2. Description Of The Prior Art
It is often desirable to measure the concentration of gas levels, such as oxygen or combustible gases, in a sampled or confined atmosphere. Low levels of oxygen present a danger to human life. For combustible gases, typically one is concerned with the lower explosive limit, the lowest concentration at which a flame will propagate or burn when the gas is exposed to an open flame or spark. In addition, inert and other gases also may pose a hazard as they displace oxygen in the air.
A number of methods have been developed for detecting specific gases. For example, the use of catalytic sensors to measure the concentration of combustible gases is well known.

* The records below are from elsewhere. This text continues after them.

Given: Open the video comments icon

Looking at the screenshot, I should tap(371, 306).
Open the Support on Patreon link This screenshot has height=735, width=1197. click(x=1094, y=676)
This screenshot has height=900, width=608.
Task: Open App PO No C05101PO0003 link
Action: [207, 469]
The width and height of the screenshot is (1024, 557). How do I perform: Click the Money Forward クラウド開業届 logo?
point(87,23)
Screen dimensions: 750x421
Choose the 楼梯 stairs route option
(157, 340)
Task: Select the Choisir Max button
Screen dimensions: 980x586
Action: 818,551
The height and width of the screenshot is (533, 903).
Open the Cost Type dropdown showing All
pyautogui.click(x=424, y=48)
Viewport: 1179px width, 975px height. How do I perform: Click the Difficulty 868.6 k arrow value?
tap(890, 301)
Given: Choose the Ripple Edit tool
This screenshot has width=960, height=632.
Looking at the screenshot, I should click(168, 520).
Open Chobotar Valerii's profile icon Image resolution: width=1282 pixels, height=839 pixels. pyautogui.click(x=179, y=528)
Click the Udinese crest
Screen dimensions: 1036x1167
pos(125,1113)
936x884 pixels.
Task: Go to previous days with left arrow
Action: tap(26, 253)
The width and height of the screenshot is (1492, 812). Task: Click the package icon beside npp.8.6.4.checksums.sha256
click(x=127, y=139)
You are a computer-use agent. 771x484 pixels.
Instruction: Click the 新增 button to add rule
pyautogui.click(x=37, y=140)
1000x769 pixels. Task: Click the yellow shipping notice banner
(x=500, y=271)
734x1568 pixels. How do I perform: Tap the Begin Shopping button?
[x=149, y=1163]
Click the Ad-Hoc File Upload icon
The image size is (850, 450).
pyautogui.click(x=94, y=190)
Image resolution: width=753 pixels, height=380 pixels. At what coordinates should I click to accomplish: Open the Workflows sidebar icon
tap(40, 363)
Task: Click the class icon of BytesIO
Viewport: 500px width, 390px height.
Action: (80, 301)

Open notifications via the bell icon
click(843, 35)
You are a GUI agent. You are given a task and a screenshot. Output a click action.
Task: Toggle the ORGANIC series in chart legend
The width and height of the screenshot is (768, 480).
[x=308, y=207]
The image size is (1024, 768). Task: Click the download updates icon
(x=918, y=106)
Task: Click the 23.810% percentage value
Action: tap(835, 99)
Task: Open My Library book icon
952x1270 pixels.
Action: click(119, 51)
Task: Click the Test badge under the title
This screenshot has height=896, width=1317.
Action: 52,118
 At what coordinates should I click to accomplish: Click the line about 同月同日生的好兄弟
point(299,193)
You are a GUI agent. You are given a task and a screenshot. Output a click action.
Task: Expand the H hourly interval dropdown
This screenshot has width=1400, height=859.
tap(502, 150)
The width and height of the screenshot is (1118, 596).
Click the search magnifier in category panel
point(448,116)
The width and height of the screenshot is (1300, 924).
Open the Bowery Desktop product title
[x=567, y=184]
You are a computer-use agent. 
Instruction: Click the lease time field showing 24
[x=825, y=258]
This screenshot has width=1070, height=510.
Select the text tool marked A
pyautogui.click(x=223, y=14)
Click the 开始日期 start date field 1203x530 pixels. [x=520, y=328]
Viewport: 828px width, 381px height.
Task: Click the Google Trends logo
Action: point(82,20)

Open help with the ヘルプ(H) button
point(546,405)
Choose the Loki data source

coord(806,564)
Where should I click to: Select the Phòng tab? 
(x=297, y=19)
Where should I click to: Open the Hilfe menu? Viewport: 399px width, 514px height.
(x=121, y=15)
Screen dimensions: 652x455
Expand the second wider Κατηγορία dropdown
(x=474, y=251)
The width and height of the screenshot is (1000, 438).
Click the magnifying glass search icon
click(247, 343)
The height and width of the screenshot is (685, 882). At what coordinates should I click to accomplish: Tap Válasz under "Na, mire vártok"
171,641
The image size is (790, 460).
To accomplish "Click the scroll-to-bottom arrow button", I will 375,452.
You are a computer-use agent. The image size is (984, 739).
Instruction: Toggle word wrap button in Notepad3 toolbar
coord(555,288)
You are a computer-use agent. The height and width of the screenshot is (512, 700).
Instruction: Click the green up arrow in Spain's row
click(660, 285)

In such a sensor, a resistive element is coated with a catalytic material which reacts when contacted with a particular gas. A current passing through the resistive element heats the catalytic coating to a desired operating temperature and as the gas and oxygen contact the catalytic coating, it chemically reacts thereupon and adds heat to the resistive element. This additional heat changes the resistance of the coated element, a change that can be detected electrically in various known ways. In a common arrangement, a catalytic sensor, combining an active element in series with a reference element, is provided in one branch of a Wheatstone bridge. Voltage imbalances in the Wheatstone bridge are measured and provide a reading of the concentration of the gas contacting the sensor. Other known sensors for detecting a combustible gas include metal oxide semiconductor sensors in which the conductivity of the material changes when contacted by a particular gas. This change in conductivity can also be measured electrically to provide a direct reading of the concentration of the gas.
For many known sensors, the electrical signal generated when the sensor is contacted by a particular gas is proportionally related to the gas concentration. The slope of a plot of gas concentrations versus electrical activity in the sensor is often referred to as a sensitivity for the sensor. The ratio of the sensitivity of a sensor to different gases is sometimes referred to as a K factor, conversion factor, scaling factor or multiplier. Once the K factor for a gas is calculated or determined empirically, unknown concentrations of gas can be determined by measuring the electrical response of the sensor, such as a voltage change, and multiplying that response by the K factor for the sensor for that gas. This method allows the user to measure concentrations of various gases with an instrument that has been calibrated with a single gas, e.g., measuring hydrogen with an instrument calibrated on methane. While it is possible to use several K factors over a range of electrical activities, representing non-linearities in the gas sensor response, it is more common to use a single K factor for the entire range of operation of the sensor.
Gas sensors are typically "tuned" or constructed to react with and generate electrical responses relative to a single, predetermined gas. Measurements involving pluralities of unknown gases often use multiple sensors, each of which is tuned to a particular gas, or use complicated arrays or networks of sensors in conjunction with analysis equipment to generate readings for various gases. An example of a prior art arrangement for detecting the level of a combustible gas, the level of oxygen, and the displacement of air by an unknown third gas is shown in U.S. Pat. No. 4,664,886. Other arrangements for detecting multiple gases are shown in U.S. Pat. Nos. 4,481,804, 4,542,640, 4,567,475, 4,670,405, 4,818,348, 4,847,783, 5,007,283, and 5,025,653.
It is often desired to measure one of a plurality of gases, such as 10-15 gases, in a sample atmosphere. The prior art arrangements require the sample atmosphere to be monitored by a plurality of expensive gas sensors, or require that a gas sensor be changed each time a different gas present in the sample atmosphere is to be detected.
It is an object of the present invention to provide a gas detecting apparatus which can readily and selectively measure one of a plurality of gases at unknown concentration levels. It is an object of the present invention to provide such a gas detector which is easy to use, easy to select from one gas to another, and which is not overly complicated or expensive to manufacture. It is also an object of the present invention to provide such an arrangement without using a plurality of separate gas sensors.